I also remember that the dress we bought wasn't my first choice. My first choice was light green, with a cream lace overlay and empire waist. It was very Jane Austen, and I loved it. That dress was at least a size too big for me, though, and they didn't have it in any other sizes. After that I pretty much stopped caring which dress we bought. My mother and sister picked out the dress I came home with. And in retrospect, I think they did a pretty good job. At the time, I could not have cared less. I was probably still reliving the recent debate win or planning my next one. Or reading some dumb novel. My nerd quotient was running at an all-time high in those days.

Anywho, when Mr. Awesome and I made our pilgrimage back to my hometown (Actually, is it really my hometown now? My home is out here now. Is that how you use that expression?) I happened to find my prom dress hanging in my mother's closet, looking very pleased with itself for having survived so long without getting tossed out. So obviously I tried it on, because that is simply what one does in that situation. And wouldn't you know, that thing still fit like a dream. And then there was Mr. Awesome, grinning at me, and saying "You know, you should wear that out dancing sometime." And I was like

DONE!

So that's how I came to be wearing my prom dress last Saturday, ten years after my Jr. Prom, at the Glen Echo Gala Dance. We jitter-bugged, we waltzed, we ate Georgetown Cupcakes, and we held hands on the carousel as our matching ostriches rose and fell while the old-fashioned organ played on. Would you forgive me if I said this was much more romantic than the last time I wore this dress?
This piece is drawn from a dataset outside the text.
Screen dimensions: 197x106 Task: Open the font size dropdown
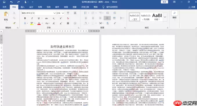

This time around I even managed to do my own hair. Oh, and I added those little cap-sleeves that morning (they look a little wonky here, but I fixed them before we went out, promise). Can you believe I actually went to prom in a sleeveless dress? Apparently I was not only a nerd but a skanky one at that.

1 comment:

CamilleJohnFam said...

Hurray for opportunities to go out! I didn't even get a picture of our ortho prom. How dissappointing. I wore a gorgeous dress but it was pretty much a bad date. Oh well! Yay for you! What a handsome couple you make!